→ TASK DIRECTIONS:
Return each line of the entries that mentions the word "agent".

----- STORED DATA -----

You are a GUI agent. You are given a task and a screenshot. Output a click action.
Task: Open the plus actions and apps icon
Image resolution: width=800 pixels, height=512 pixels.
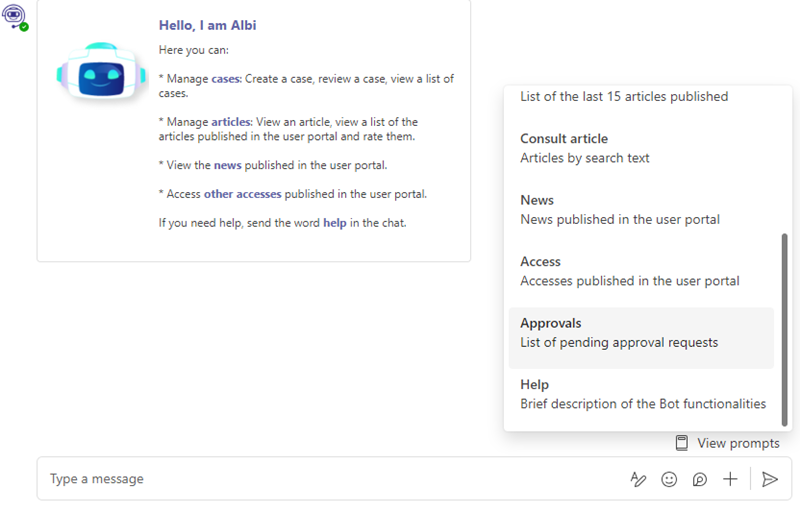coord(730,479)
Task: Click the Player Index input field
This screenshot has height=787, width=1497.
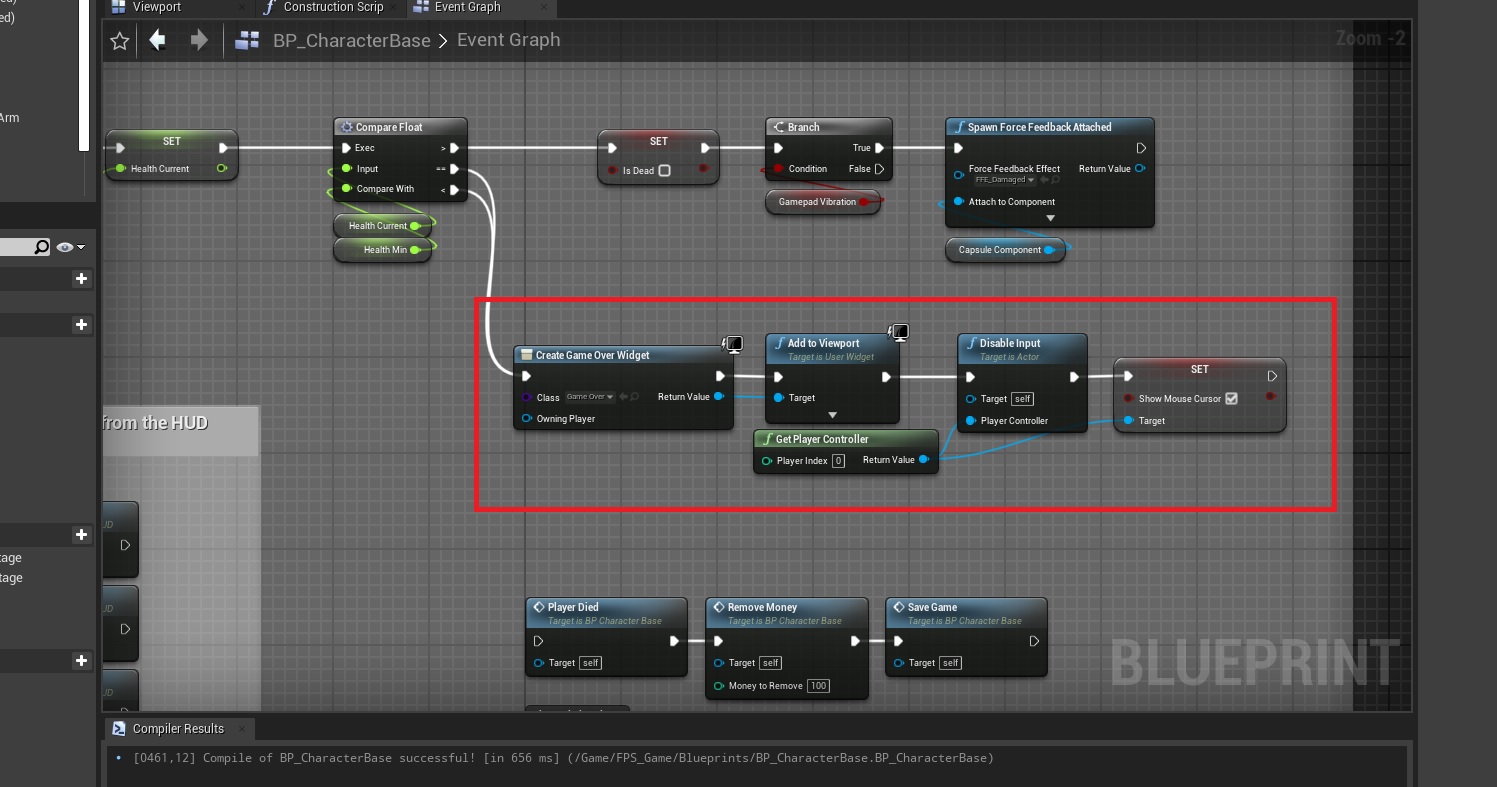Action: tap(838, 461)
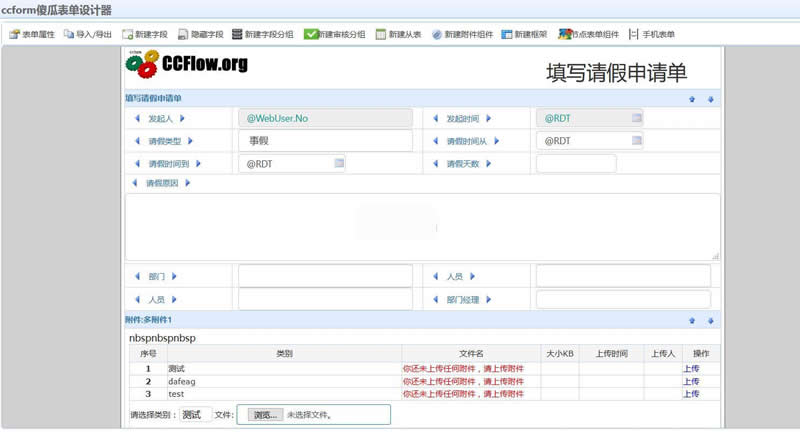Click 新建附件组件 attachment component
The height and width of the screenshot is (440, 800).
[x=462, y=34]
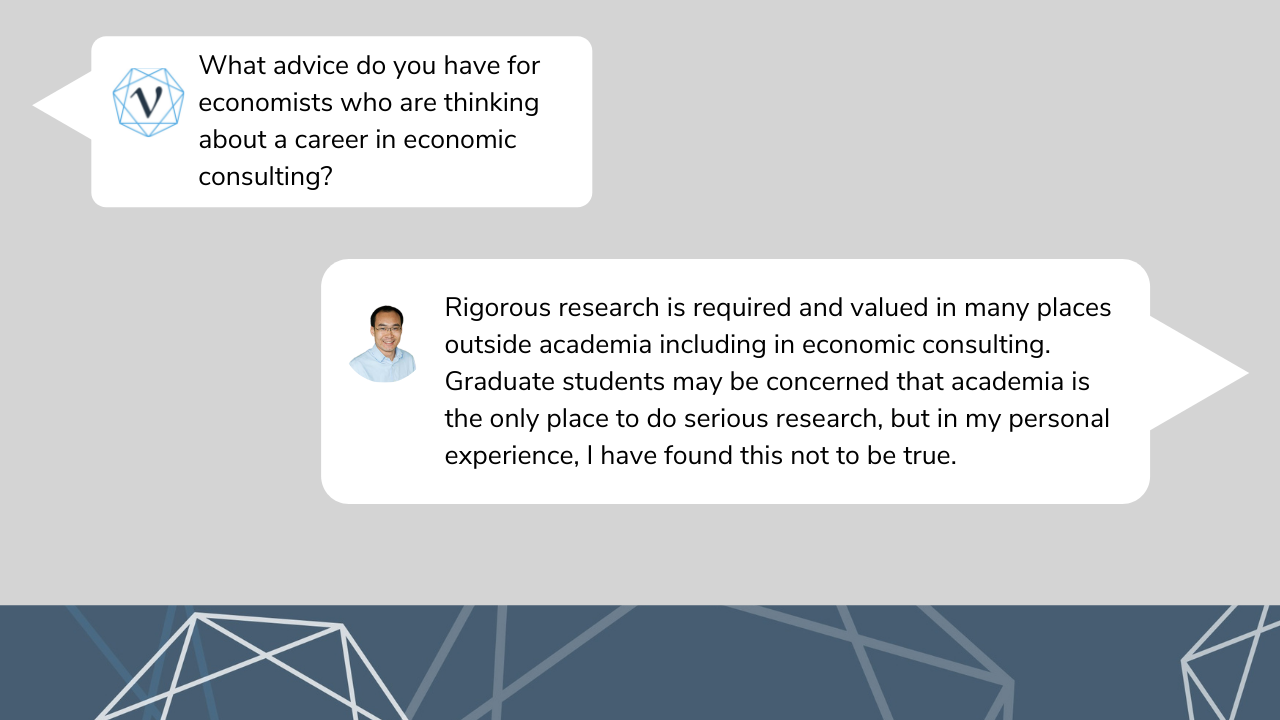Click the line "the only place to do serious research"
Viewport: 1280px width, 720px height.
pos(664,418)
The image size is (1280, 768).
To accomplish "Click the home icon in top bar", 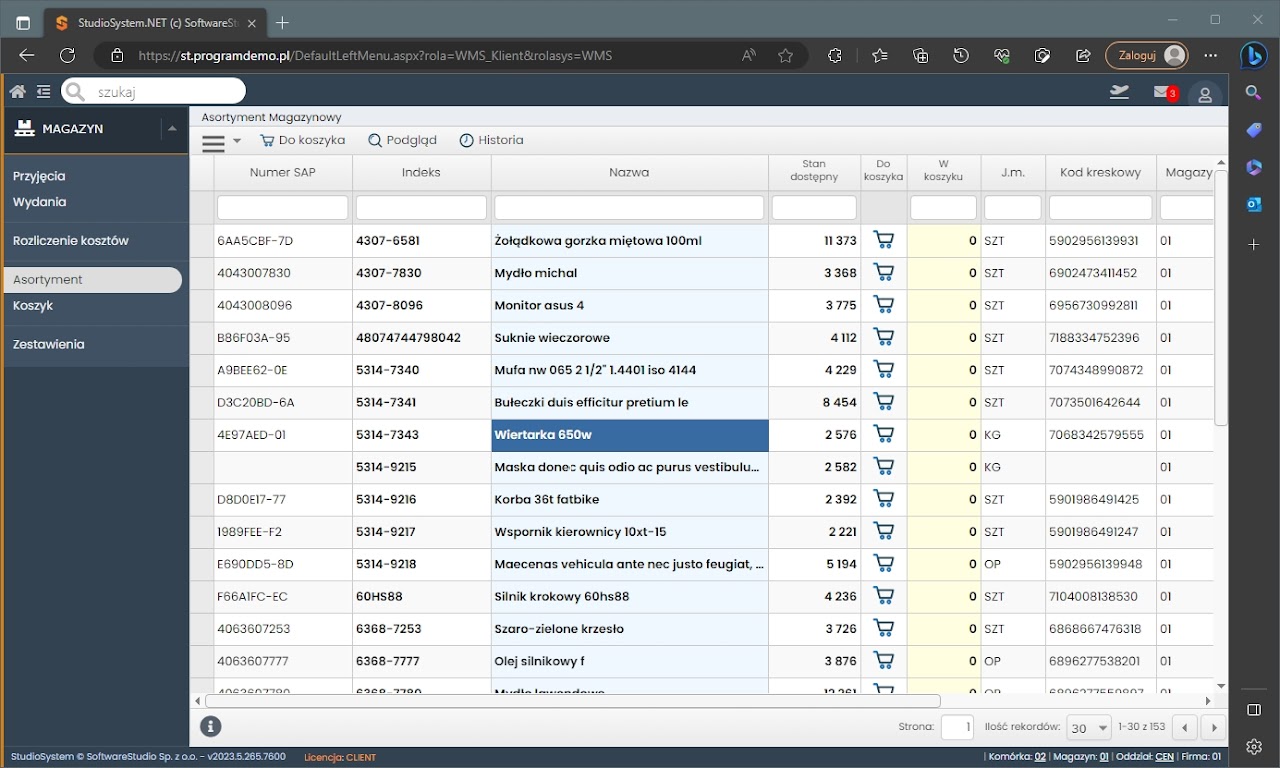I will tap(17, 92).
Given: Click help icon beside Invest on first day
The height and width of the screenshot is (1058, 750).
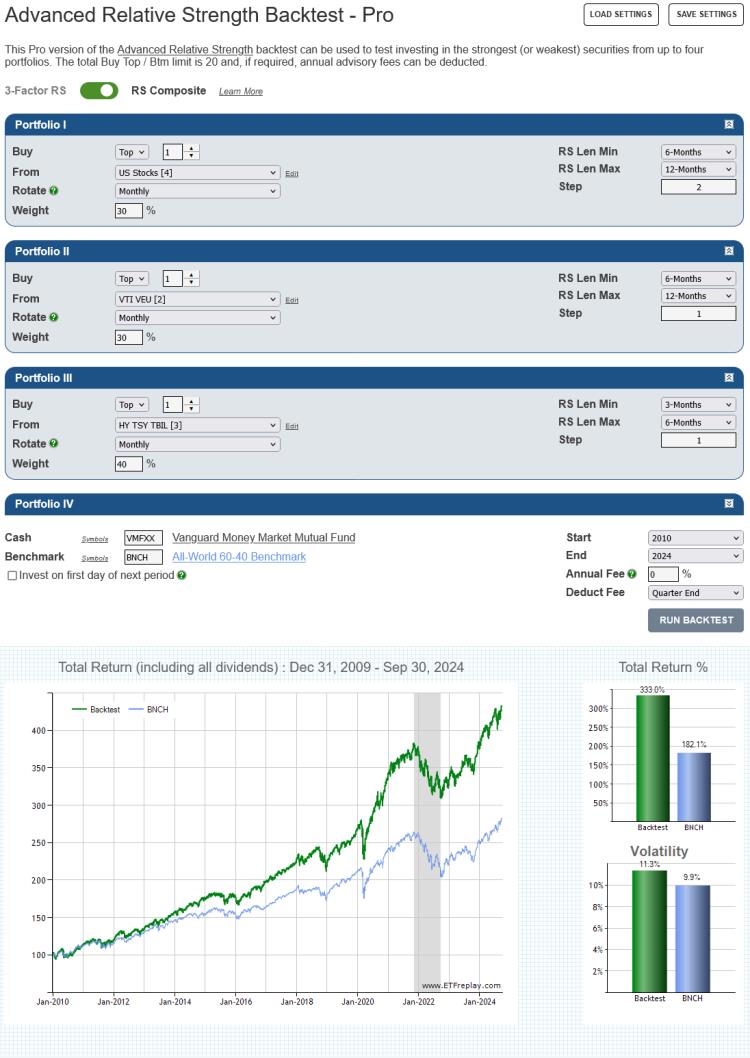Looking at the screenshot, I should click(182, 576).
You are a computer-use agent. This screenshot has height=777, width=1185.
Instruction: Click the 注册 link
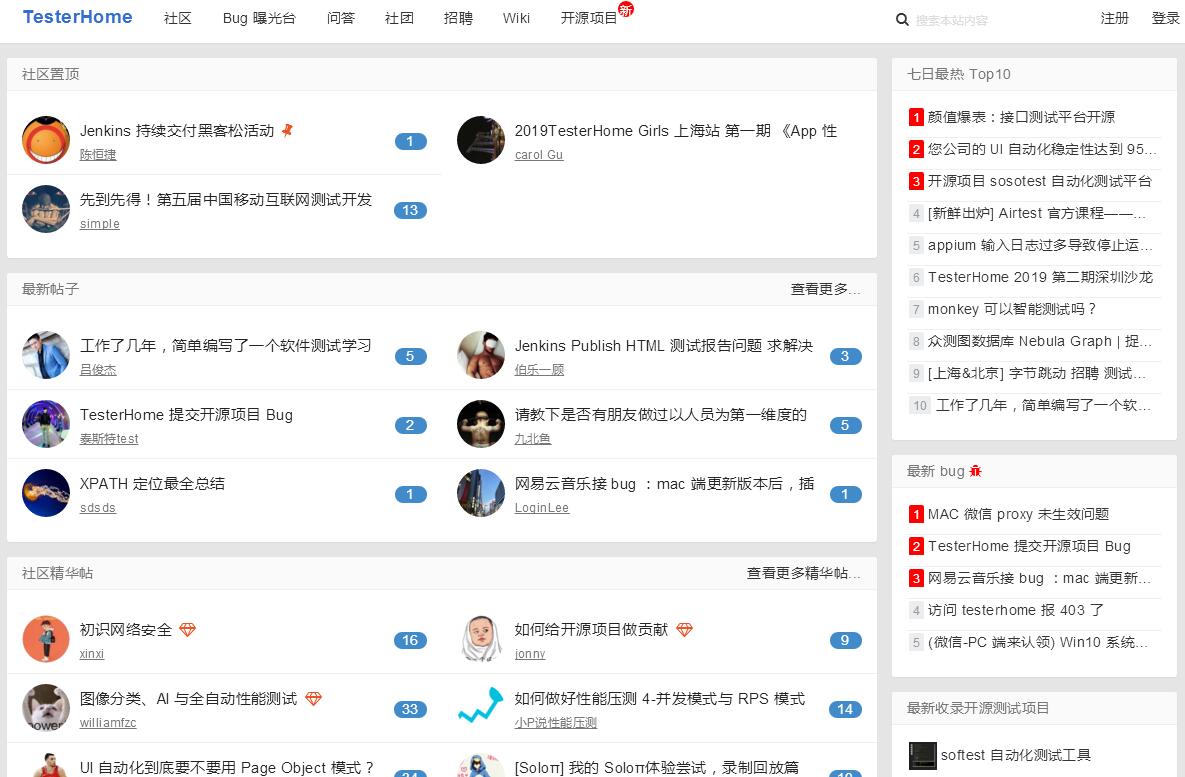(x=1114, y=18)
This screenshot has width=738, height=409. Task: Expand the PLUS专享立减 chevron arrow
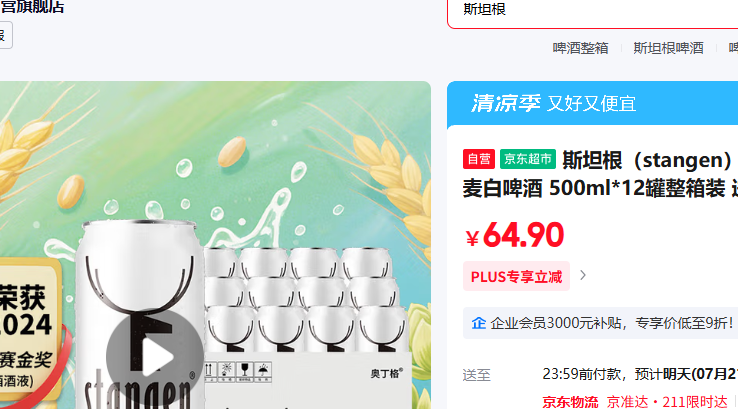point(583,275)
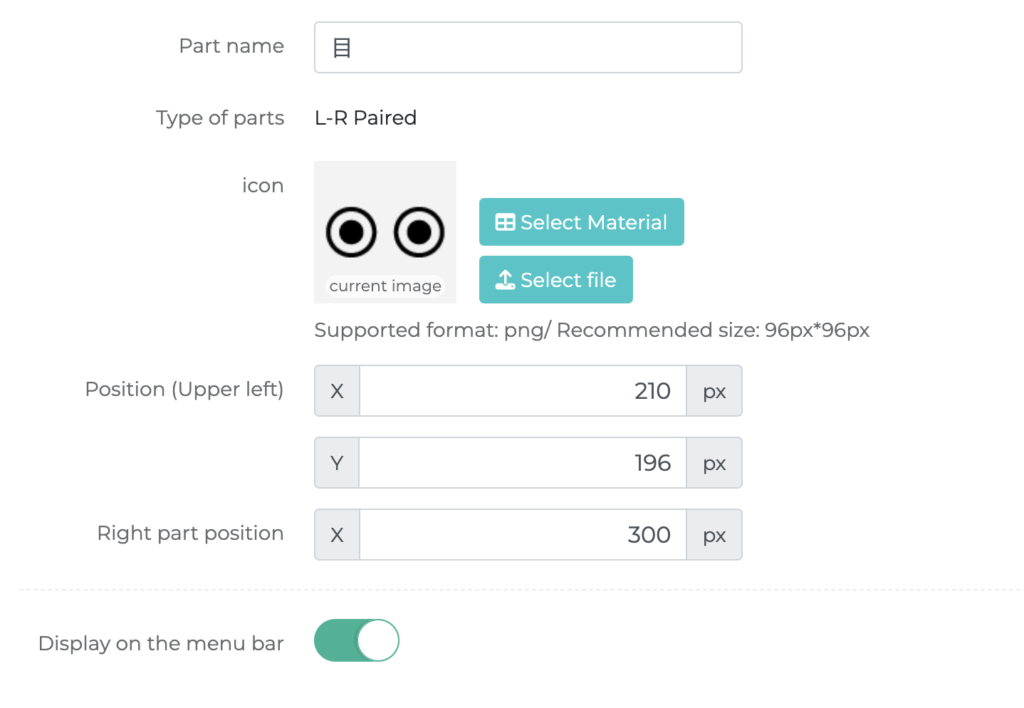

-----

→ COMPLETED EXERCISE:
You are a GUI agent. You are given a task and a screenshot. Output a click action.
You are a computer-use agent. This screenshot has height=777, width=1185.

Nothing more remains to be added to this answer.